** START OF EXTRACT **
Shortly after FISH OF SANCAP launched their Long-Term Recovery program for Hurricane Ian survivors, the agency reports approving one of their first applicants.
In January, the organization canvassed the community with the help of FISH and FGCU volunteers to assess the Ian recovery needs of those living or working on Sanibel and Captiva islands. FISH continues to work around the clock to identify Ian survivors’ still seeking recovery assistance.
Susan and Jim Long have been island residents for quite some time, and are deeply connected to the community since retiring there years ago. “Like so many, we never in our wildest dreams imagined something of this magnitude,” says Susan. “Living in southwest Florida, hurricanes are a known risk. What I didn’t know or expect was the length of time it could take to recover from something like this, the ‘aftermath’. That’s been the worst part for myself and Jim, and the light at the end of the tunnel cannot be seen yet. This hurricane has taken everything we’ve worked so hard for.” The names of the individuals in this narrative have been changed for privacy purposes.
The Long’s residence was heavily damaged by Hurricane Ian. As soon as they returned to the island after Ian, they began remediation and damage assessment. While the home could be saved, they needed to replace floors, walls, appliances and furnishings. Plumbing and electrical issues are also a concern.
Susan and Jim began the lengthy and expensive process of putting their home back together. They worked with their insurance company, received a settlement, and used it to make their home somewhat livable. They received furnishings and household items from the FISH POD program to ‘help it feel more like home’. The couple has moved back in, but still do not have water. “We are bathing and using the facilities at friends’ homes. I have to go to a laundromat for washings, and we use paper products and utensils for food. It’s like a very long camping trip, and I dislike camping,” notes Susan.
The couple quickly used their entire savings account to pay for repairs, and they’re still not done. “We didn’t expect our savings that was supposed to last us years would be completely drained,” continues Susan. “Our only source of income is our social security, and we need to use that for living expenses. We’ve thankfully been accepted to the FISH food pantry program that provides a significant source of groceries, so we can afford other things like prescriptions, gas, utilities and outstanding repair expenses.”
** END OF EXTRACT **
** START OF RECORDS PROVIDED **
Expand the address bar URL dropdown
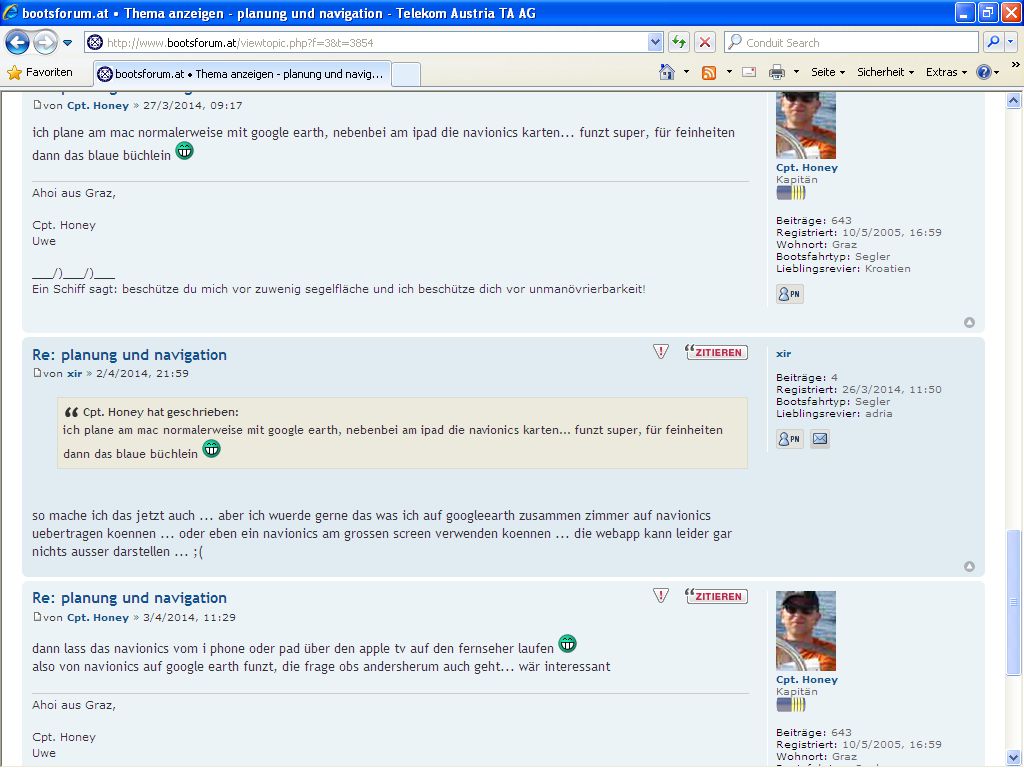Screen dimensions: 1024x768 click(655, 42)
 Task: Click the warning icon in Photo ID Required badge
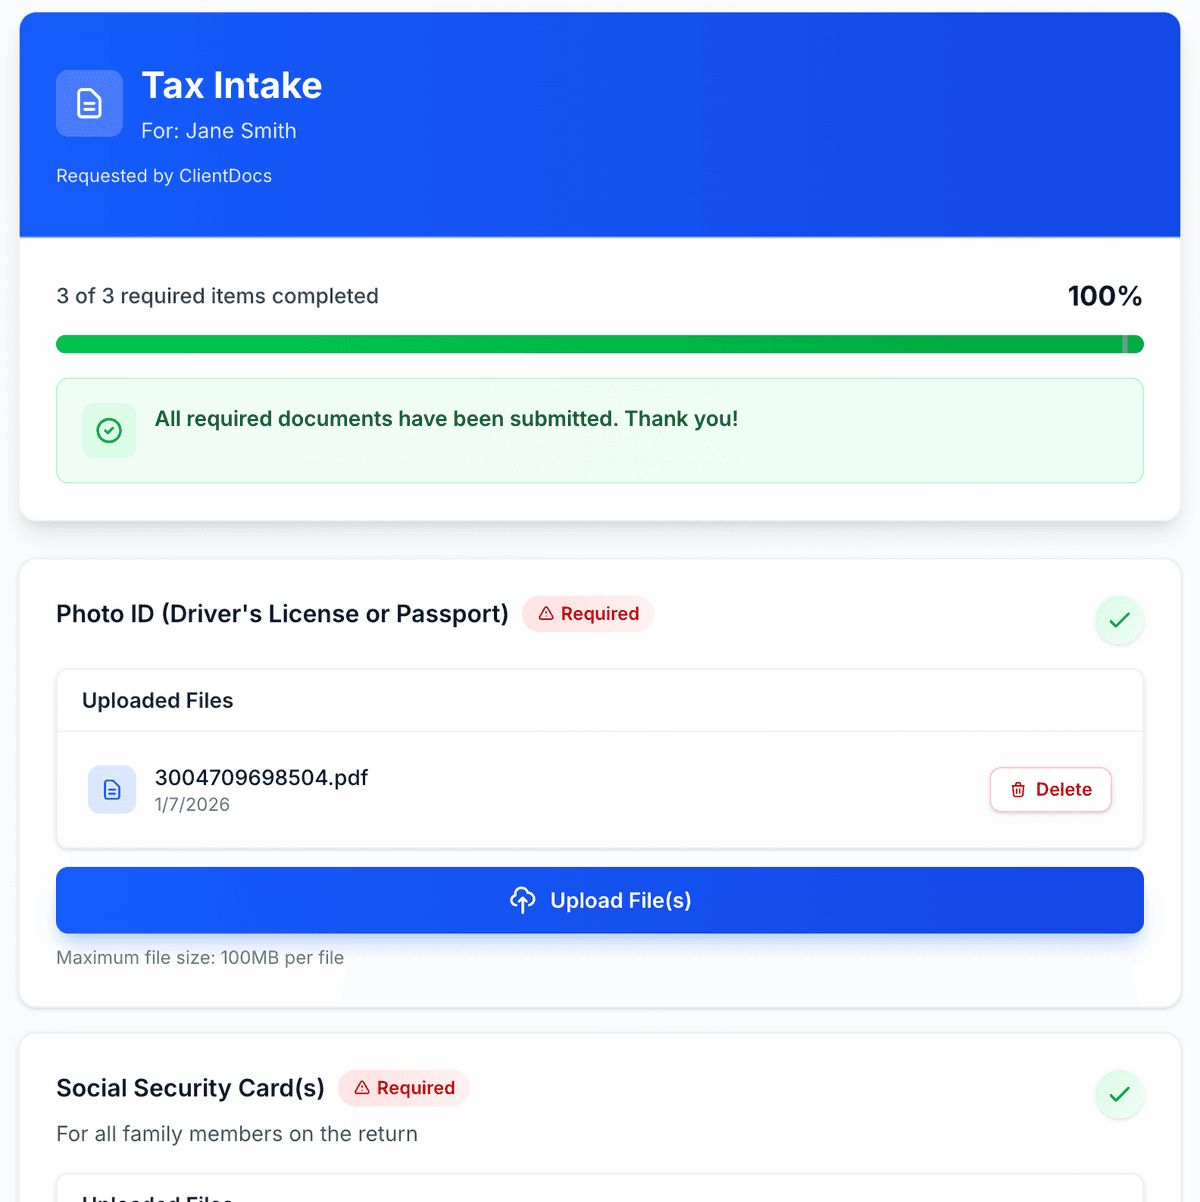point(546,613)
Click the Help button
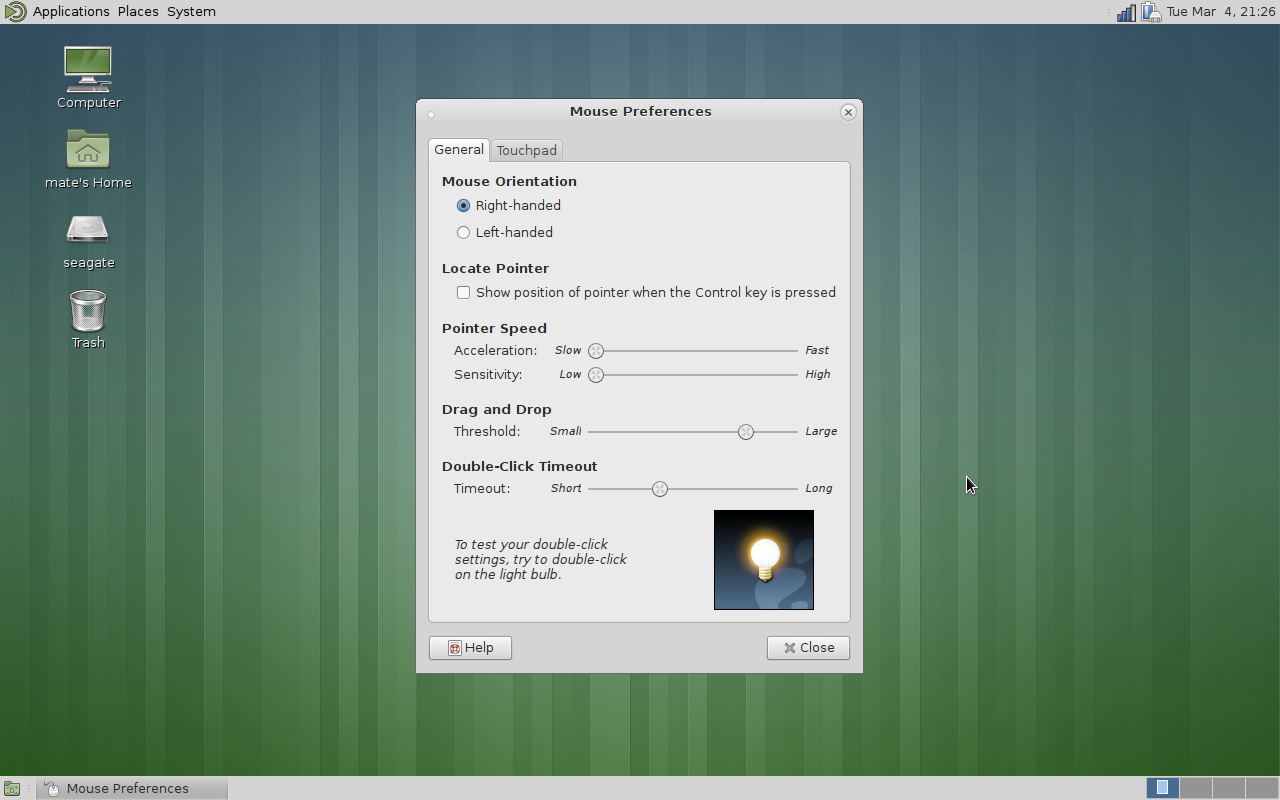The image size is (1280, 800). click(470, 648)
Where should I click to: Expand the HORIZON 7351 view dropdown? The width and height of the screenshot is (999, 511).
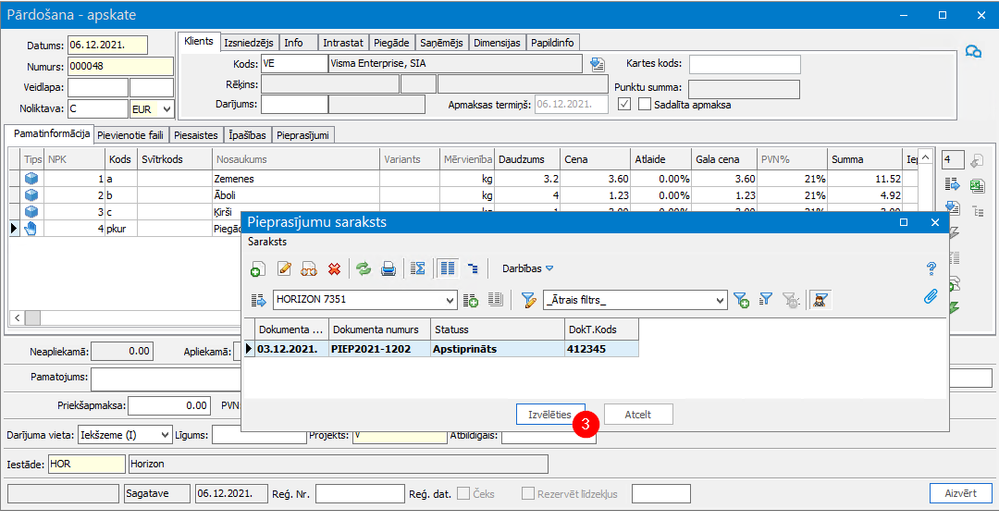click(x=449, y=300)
** END OF RECORDS PROVIDED **
LIST OF TASKS:
- A) In the hurricane recovery article, where do Susan and Jim bathe while their home still has no water?
- B) Take the hurricane recovery article further by writing what comes after its last paragraph, which ends with Susan's comment about the FISH food pantry program.
The listing is separate material, unrelated to the hurricane recovery article.

RESPONSES TO THE TASKS:
- A) They bathe at friends' homes.

- B)
When FISH announced their Long-Term Recovery program, the couple was first in line to complete the application. “It’s been a long road for this couple,” says Nitza Lopez, Disaster Case Manager. “Through a review of their application, conversations and inspections, we determined financial assistance was needed for this case.” FISH will assist the couple first the cost of plumbing repairs to get running water back into their home, and then see what additional repairs are needed.
FISH’s Long-Term Recovery program is available to those that live – homeowners and/or tenants — or work full-time on the islands. The amount of financial assistance is limited and may only cover partial payments toward the cost of repairs, up to a maximum of $15,000, for primary homes only.
Susan and Jim Long are an example of those who continue to struggle since Hurricane Ian. FISH is available to assist if certain conditions are met according to their guidelines. If FISH cannot assist, they can refer to other organizations or programs that may.
To apply for the FISH Long-Term Recovery program, an application must be completed. Interested individuals can download the application from the FISH website or visit the organization at their Sanibel location, 2422 Periwinkle Way. Certain documentation is required as well as an initial intake session with their Disaster Case Manager, Nitza Lopez. For questions or services specific to Long-Term Recovery program and the application process, please contact Nitza Lopez, 239.472.4775 or [email protected].
To learn more about FISH, please visit their website and social media pages to see firsthand how the agency works to better the community and particularly their response to the Ian disaster. To learn more about other services of FISH, please contact Maria Espinoza, Executive Director, at (239) 472-4775.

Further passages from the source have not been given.